+++ Data

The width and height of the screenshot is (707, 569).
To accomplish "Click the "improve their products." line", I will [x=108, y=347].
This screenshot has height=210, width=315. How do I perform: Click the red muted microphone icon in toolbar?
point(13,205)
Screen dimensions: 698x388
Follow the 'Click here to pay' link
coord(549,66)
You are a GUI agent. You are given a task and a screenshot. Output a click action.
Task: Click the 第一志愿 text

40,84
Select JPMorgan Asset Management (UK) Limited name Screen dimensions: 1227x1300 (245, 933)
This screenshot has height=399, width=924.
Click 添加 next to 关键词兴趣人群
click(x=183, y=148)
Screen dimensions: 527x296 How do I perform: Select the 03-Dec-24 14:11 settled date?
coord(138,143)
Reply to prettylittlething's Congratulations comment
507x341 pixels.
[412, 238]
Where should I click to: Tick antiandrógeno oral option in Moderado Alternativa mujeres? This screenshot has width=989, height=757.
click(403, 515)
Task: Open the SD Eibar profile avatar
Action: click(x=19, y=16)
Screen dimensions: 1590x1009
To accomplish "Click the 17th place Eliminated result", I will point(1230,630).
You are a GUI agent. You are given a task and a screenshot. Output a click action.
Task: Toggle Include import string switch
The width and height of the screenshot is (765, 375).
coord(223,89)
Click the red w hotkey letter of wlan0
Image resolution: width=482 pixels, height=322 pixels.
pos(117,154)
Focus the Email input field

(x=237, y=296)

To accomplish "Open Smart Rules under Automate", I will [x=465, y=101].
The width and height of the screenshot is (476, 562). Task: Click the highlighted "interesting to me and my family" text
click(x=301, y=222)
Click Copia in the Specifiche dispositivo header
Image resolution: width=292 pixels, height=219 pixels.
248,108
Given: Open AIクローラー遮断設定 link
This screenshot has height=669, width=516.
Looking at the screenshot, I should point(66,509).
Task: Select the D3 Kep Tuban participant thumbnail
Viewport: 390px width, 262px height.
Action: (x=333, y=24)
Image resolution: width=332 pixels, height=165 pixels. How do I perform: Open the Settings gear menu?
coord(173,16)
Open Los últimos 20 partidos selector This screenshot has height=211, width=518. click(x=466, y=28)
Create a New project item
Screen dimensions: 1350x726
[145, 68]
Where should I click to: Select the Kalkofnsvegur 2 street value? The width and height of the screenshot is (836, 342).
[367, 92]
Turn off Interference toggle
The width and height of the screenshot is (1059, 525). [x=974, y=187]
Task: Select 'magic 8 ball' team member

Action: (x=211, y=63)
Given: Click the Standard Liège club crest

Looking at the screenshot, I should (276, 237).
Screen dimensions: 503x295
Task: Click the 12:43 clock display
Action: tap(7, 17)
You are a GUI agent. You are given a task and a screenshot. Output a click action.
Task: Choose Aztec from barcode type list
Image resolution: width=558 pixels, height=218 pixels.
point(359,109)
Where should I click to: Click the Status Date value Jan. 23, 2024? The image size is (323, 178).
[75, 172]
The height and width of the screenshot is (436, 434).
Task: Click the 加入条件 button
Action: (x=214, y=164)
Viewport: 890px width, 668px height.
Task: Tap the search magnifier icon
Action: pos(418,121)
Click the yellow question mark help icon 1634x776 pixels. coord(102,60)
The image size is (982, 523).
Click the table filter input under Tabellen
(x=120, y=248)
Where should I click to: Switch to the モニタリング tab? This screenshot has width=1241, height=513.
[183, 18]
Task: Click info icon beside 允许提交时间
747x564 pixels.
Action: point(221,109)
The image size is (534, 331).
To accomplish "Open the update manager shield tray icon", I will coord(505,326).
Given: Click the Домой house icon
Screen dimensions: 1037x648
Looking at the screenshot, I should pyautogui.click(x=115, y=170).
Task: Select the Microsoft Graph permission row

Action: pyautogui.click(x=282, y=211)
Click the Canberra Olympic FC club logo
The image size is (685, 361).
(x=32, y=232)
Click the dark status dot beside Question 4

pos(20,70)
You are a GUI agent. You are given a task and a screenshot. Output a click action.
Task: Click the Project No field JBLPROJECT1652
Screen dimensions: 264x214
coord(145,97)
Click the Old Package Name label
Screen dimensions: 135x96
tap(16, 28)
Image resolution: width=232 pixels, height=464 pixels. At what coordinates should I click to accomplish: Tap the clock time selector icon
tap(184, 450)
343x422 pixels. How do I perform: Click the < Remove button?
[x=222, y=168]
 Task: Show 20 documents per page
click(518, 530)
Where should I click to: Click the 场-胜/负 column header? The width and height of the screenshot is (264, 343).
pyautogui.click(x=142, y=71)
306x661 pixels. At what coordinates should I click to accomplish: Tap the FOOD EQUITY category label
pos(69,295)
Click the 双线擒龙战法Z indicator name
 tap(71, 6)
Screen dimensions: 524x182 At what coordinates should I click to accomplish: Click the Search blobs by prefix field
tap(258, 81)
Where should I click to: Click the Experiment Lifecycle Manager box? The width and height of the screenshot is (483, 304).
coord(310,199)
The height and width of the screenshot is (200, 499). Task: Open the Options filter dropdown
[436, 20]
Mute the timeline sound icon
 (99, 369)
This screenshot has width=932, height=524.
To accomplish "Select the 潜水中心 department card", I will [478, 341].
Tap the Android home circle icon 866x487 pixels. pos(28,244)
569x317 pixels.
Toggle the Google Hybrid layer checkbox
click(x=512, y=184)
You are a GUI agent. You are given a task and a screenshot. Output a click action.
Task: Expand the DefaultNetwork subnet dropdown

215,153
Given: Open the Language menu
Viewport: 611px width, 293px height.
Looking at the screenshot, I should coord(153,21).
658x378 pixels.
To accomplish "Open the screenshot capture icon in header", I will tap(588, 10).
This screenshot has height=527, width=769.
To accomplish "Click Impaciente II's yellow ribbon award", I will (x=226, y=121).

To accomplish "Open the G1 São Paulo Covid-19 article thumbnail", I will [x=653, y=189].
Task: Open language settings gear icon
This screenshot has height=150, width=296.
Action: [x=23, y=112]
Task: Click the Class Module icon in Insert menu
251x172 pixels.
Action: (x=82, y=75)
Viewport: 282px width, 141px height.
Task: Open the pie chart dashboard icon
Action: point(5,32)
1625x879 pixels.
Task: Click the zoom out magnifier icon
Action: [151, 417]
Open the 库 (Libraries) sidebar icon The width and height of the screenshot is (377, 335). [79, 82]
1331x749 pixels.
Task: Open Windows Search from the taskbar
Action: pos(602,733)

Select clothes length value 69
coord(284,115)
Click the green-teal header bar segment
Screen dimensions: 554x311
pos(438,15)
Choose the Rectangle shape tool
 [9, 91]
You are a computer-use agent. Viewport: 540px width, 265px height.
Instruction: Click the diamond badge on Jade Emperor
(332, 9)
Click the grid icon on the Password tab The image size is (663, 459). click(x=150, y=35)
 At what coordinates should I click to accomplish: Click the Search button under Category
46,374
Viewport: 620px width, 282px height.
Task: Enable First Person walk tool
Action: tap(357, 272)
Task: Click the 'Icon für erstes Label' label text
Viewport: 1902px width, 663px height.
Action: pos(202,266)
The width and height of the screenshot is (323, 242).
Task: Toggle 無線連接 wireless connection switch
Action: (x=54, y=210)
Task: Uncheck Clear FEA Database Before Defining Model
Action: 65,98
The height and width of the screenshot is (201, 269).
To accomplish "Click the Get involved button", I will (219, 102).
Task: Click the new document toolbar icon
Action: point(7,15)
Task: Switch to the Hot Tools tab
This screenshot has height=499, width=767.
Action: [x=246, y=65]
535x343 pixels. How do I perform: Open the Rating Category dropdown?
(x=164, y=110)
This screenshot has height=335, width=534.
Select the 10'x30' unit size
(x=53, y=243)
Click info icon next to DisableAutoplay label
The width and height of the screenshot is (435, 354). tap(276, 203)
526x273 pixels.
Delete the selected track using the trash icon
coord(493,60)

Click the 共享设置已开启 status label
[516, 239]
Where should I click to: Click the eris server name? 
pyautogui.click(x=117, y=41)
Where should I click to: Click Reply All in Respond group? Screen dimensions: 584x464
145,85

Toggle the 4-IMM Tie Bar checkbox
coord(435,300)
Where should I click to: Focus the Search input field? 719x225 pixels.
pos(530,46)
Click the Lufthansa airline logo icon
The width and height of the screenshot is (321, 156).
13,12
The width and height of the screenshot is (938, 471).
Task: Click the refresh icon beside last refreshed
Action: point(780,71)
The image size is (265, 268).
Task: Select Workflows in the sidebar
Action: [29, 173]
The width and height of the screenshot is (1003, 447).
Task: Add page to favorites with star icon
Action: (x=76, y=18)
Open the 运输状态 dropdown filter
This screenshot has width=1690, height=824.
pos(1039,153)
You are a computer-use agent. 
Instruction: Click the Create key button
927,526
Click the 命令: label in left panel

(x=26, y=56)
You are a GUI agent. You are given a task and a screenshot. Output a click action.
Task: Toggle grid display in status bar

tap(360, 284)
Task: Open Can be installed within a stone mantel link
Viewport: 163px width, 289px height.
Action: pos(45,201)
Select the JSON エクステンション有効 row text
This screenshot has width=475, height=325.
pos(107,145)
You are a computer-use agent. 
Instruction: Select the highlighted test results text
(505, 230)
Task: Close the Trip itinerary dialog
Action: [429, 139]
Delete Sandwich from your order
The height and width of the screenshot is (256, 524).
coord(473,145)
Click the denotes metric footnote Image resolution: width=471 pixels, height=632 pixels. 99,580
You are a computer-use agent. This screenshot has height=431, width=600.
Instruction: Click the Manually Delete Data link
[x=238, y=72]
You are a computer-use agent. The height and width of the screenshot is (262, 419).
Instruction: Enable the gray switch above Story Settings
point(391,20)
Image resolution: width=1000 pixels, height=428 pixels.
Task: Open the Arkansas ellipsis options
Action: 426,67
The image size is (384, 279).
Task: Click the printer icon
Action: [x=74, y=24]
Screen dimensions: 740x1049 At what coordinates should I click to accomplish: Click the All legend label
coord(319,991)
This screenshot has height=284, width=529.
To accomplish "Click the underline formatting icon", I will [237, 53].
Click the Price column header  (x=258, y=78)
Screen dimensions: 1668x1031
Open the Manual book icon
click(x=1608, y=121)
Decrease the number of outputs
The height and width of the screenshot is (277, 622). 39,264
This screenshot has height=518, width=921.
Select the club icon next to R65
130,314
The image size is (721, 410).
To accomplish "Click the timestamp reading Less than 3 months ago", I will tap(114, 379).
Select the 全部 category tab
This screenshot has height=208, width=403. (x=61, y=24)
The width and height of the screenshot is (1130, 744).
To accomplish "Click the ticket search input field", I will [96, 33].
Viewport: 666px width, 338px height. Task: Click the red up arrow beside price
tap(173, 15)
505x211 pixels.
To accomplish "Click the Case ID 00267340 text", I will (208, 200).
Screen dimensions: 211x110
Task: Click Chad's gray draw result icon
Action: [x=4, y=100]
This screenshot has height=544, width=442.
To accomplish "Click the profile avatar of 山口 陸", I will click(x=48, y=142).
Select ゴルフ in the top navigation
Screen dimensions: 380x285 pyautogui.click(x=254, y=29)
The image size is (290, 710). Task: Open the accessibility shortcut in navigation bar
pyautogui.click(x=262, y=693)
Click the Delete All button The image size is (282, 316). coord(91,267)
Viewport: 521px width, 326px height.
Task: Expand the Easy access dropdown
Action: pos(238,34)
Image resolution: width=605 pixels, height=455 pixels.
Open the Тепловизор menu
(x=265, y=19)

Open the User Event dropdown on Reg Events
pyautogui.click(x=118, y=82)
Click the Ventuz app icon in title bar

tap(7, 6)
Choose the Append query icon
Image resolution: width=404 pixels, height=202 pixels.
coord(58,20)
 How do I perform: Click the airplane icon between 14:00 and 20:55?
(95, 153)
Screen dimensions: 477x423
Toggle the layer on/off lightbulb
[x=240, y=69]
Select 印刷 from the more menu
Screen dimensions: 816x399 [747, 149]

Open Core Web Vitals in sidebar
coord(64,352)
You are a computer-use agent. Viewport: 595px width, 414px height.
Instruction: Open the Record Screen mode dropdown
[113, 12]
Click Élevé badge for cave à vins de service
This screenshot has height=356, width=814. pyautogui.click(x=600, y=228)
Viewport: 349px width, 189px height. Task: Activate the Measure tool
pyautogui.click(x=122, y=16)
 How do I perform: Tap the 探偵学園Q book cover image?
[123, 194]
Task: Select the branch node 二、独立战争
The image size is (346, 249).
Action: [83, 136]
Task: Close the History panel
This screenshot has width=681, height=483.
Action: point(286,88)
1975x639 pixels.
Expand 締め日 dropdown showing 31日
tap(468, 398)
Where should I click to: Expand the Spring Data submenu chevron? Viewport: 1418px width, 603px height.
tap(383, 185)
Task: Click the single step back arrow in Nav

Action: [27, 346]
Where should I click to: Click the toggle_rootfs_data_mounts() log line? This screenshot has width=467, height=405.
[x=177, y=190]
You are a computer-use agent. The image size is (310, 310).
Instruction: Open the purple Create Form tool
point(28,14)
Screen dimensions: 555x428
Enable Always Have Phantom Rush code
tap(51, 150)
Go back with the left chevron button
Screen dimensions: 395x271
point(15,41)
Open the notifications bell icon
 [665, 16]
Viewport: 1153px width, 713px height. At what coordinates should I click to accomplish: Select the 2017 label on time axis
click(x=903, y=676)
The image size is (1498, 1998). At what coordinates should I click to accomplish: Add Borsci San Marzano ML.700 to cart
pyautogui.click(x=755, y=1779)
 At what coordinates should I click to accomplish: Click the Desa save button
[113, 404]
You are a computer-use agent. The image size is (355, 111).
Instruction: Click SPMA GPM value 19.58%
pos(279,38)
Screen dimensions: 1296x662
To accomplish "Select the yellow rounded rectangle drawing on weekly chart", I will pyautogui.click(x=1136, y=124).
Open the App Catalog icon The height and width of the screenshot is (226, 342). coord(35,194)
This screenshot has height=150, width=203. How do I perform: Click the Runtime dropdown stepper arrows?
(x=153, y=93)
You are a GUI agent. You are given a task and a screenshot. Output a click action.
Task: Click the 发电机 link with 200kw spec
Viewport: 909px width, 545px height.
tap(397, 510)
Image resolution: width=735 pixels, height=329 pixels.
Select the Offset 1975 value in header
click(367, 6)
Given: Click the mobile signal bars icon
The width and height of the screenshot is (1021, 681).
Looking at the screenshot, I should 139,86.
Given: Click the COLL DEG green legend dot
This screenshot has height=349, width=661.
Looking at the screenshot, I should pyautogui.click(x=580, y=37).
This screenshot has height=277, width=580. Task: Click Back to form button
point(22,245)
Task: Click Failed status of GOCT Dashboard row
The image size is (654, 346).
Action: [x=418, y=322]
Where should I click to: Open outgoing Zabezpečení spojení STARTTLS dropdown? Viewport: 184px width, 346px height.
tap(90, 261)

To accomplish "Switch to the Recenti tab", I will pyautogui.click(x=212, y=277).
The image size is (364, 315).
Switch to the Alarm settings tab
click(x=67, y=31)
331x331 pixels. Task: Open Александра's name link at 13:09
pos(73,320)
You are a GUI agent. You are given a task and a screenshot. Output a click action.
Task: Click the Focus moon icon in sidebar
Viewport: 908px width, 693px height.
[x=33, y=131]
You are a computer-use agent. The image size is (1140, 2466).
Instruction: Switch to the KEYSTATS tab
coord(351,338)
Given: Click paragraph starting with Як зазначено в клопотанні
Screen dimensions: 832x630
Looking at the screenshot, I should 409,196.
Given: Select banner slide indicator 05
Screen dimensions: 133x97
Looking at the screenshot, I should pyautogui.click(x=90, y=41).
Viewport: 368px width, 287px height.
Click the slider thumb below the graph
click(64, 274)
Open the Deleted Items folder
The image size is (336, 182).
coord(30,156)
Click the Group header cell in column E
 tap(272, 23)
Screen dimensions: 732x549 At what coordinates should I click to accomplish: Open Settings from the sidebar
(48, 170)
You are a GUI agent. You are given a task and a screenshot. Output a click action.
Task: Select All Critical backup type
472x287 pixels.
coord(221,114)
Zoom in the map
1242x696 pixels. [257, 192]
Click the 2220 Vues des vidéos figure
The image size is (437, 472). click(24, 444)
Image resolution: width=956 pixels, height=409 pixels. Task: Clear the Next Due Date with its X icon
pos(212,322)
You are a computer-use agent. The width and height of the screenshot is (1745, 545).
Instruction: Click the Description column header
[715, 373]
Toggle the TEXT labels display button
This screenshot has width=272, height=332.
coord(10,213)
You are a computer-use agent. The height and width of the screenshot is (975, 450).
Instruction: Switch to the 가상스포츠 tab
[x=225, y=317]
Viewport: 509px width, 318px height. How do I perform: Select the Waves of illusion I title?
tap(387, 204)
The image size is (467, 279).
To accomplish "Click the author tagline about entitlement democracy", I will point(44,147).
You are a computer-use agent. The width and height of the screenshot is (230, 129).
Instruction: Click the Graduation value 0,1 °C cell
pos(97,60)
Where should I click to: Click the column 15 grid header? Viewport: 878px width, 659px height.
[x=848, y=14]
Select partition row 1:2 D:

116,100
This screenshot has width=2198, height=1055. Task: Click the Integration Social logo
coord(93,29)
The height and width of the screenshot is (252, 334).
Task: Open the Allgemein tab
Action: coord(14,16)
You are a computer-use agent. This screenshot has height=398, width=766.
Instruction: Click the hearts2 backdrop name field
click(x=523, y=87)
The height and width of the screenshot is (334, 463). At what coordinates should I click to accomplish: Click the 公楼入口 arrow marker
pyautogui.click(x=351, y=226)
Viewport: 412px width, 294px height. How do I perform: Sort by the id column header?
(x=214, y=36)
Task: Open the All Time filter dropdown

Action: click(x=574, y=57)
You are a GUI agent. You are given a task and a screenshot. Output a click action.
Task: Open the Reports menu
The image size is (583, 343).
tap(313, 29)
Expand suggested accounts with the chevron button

++++++

● **Directions for this task**
Repeat the entries above verbatim, but only from the line that has "You are a computer-use agent. Viewport: 540px" down to the line that has "Click the grid", inclusive.

● **Response**
You are a computer-use agent. Viewport: 540px width, 265px height.
Instruction: Click the diamond badge on Jade Emperor
(332, 9)
Click the grid icon on the Password tab The image size is (663, 459). click(x=150, y=35)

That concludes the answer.